How many lines in the rows below contain the word "perform"? Reply with the number alone.

DATASET:
- - -
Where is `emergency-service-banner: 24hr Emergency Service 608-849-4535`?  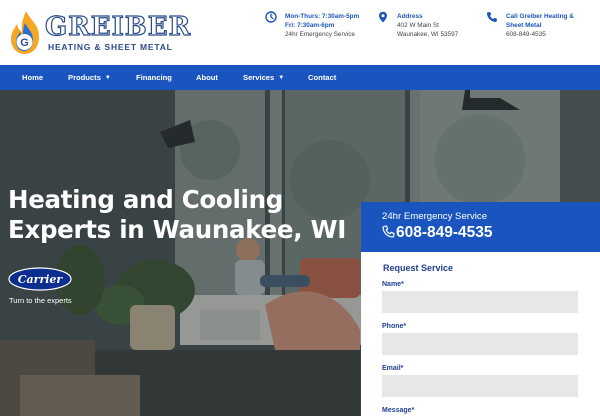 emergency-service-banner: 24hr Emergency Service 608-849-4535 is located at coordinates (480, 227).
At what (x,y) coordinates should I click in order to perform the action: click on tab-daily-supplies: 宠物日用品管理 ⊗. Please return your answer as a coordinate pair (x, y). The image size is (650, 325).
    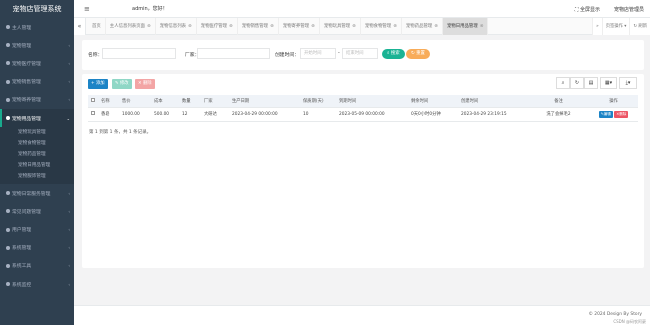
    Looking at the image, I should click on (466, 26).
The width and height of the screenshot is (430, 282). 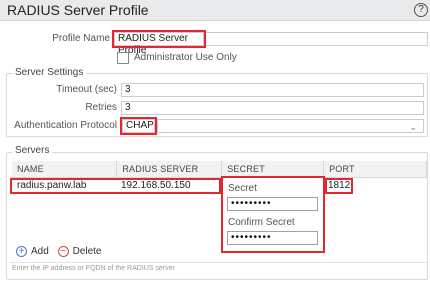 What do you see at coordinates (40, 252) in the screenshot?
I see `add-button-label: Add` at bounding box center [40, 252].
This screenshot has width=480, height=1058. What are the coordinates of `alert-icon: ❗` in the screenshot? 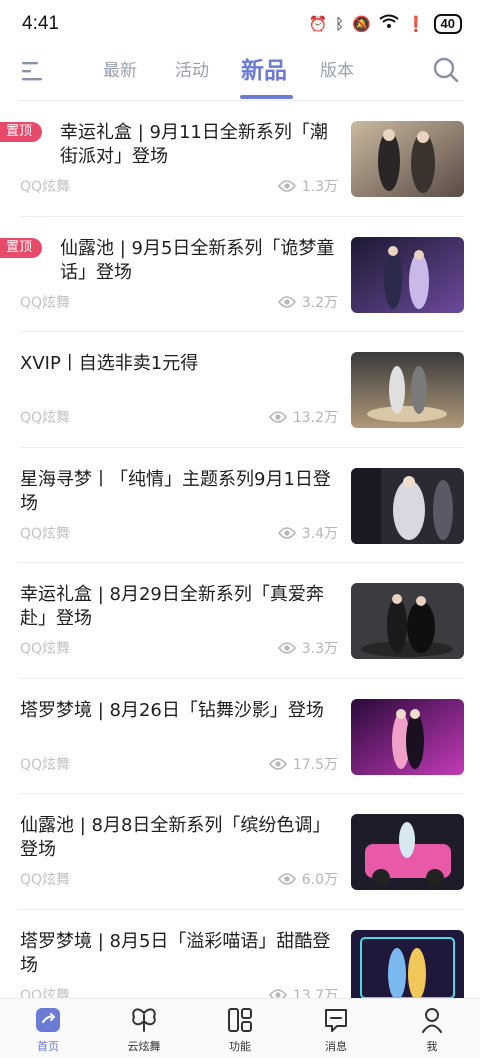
- - -
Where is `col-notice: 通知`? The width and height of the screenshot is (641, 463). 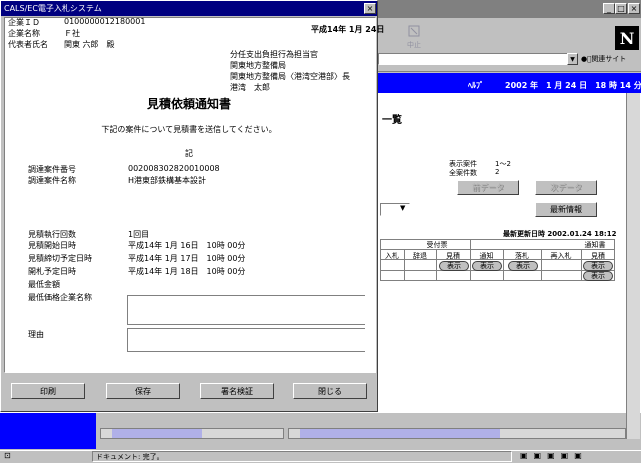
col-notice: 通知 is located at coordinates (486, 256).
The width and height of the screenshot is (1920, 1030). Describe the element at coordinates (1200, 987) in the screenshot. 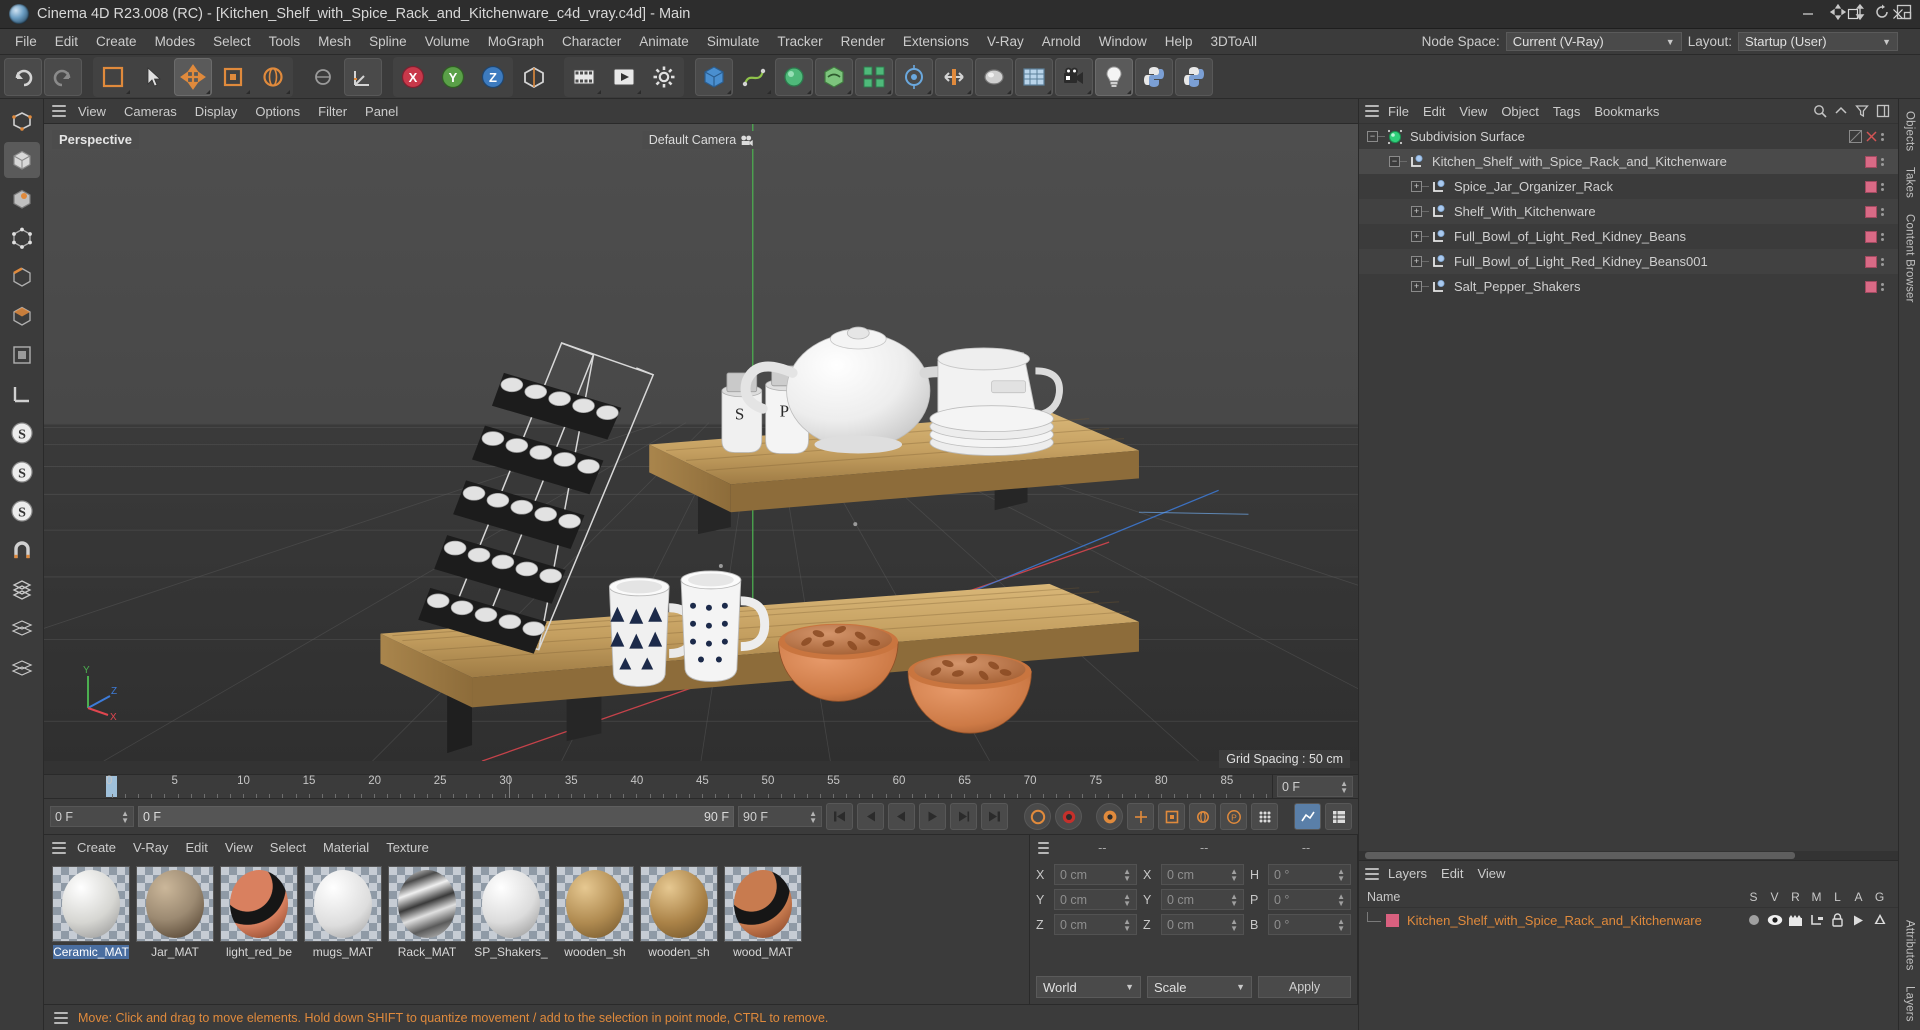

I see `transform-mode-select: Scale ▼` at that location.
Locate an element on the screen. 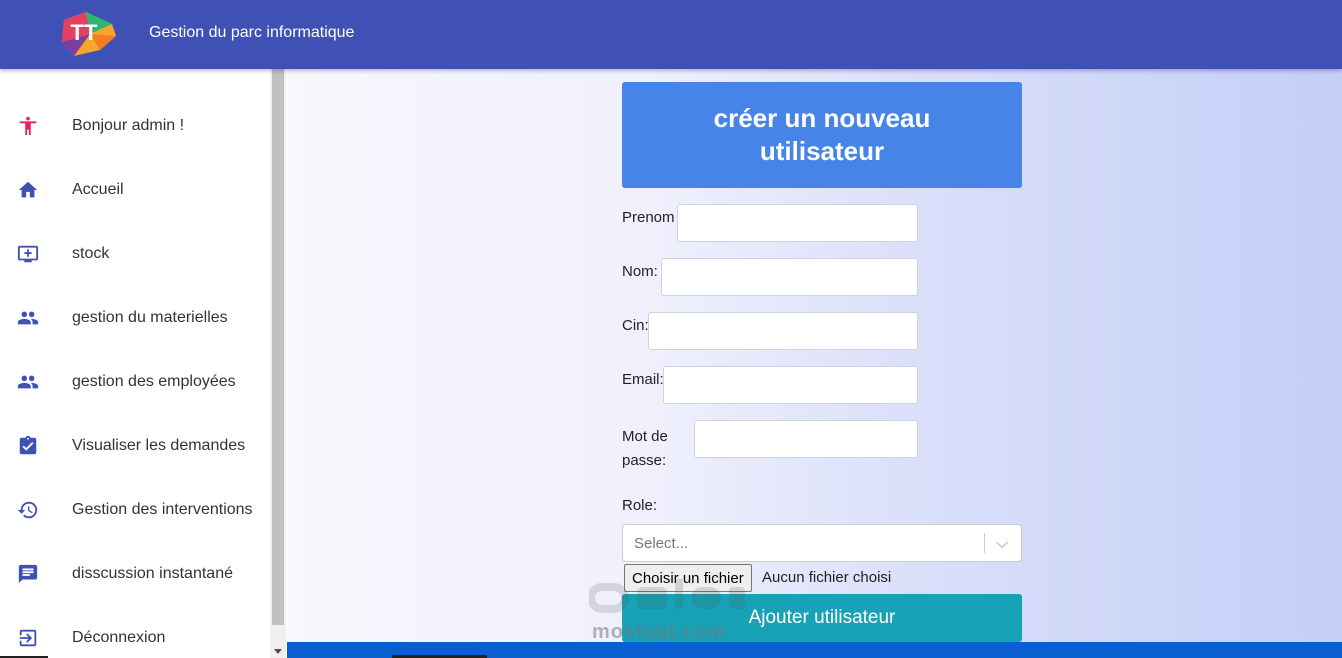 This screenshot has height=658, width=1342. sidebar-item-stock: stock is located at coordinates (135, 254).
- - -
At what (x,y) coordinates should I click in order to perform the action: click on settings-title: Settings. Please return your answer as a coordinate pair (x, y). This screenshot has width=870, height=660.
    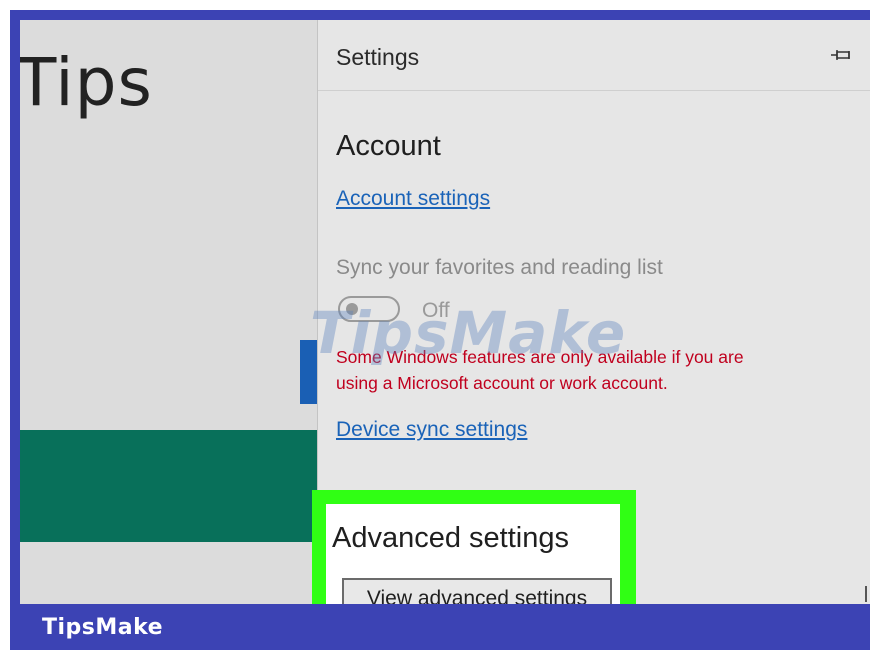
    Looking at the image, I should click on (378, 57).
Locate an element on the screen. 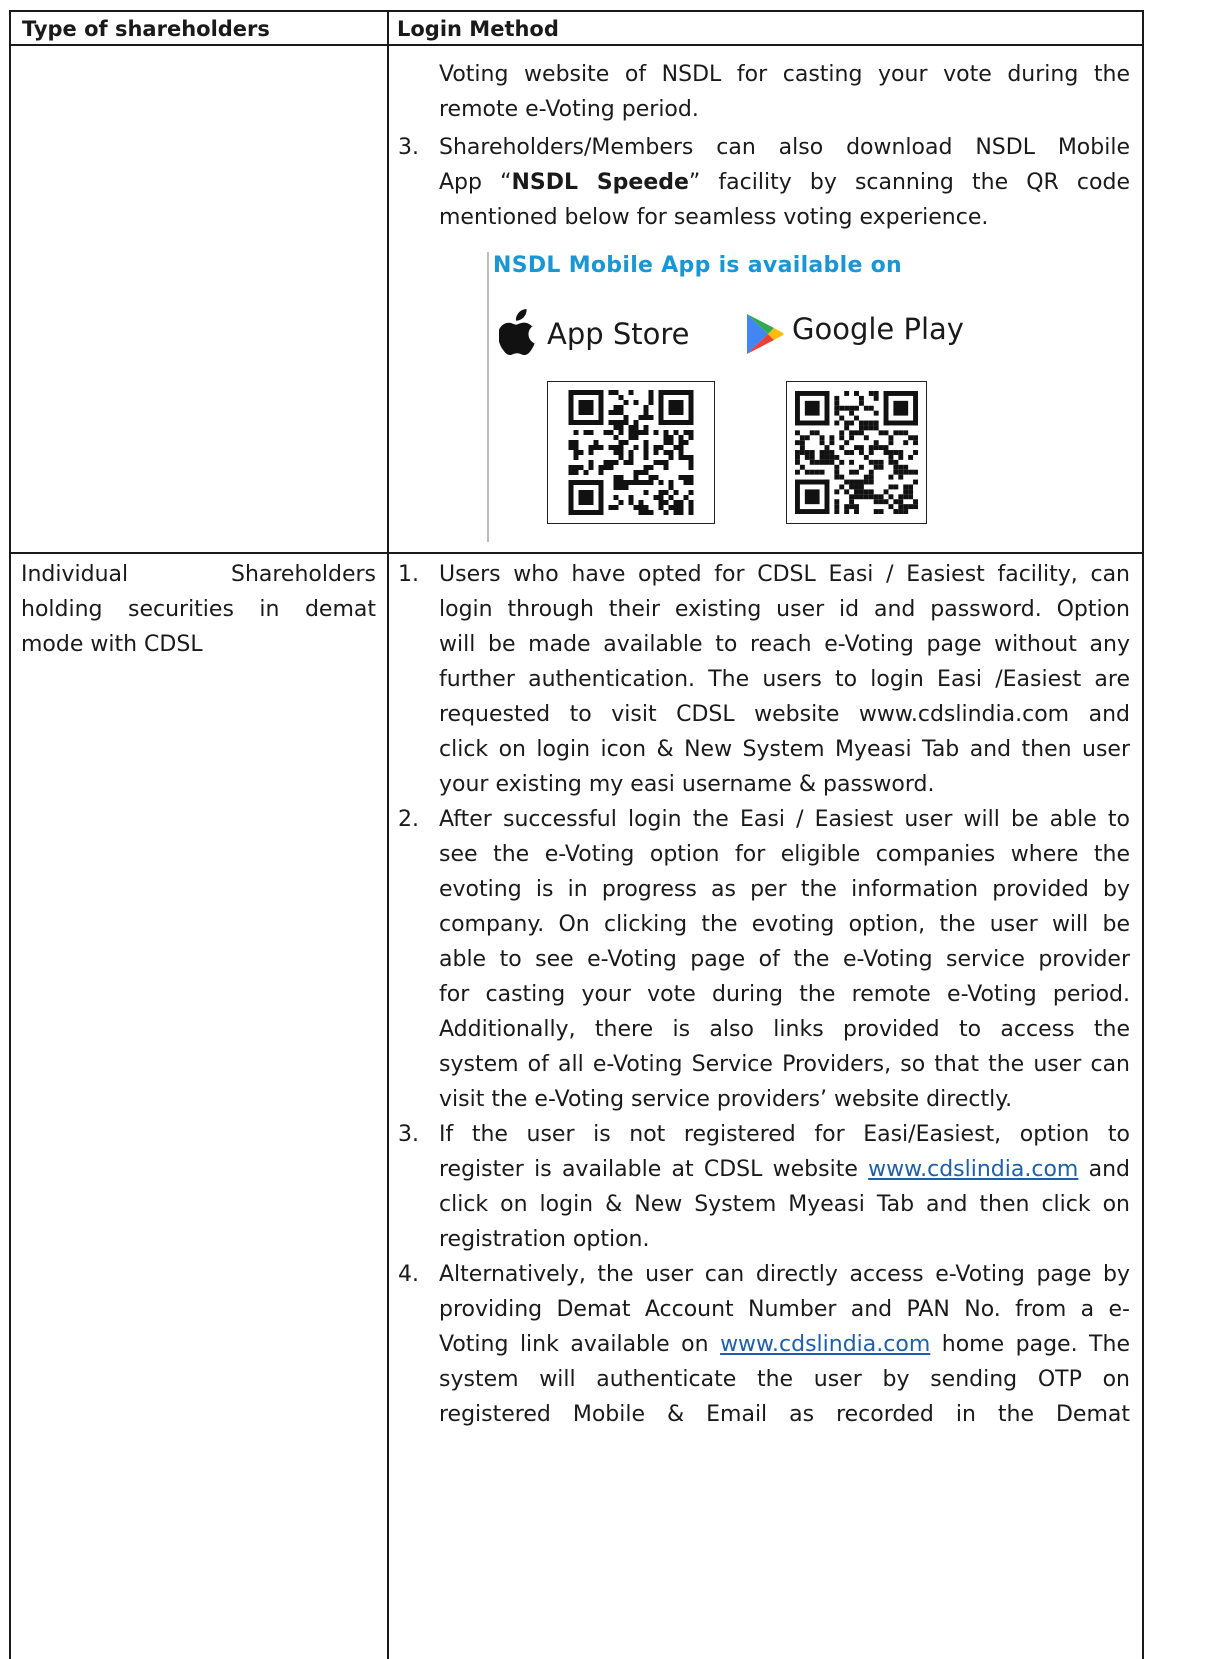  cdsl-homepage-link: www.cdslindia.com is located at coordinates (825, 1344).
- - -
RESPONSE: 2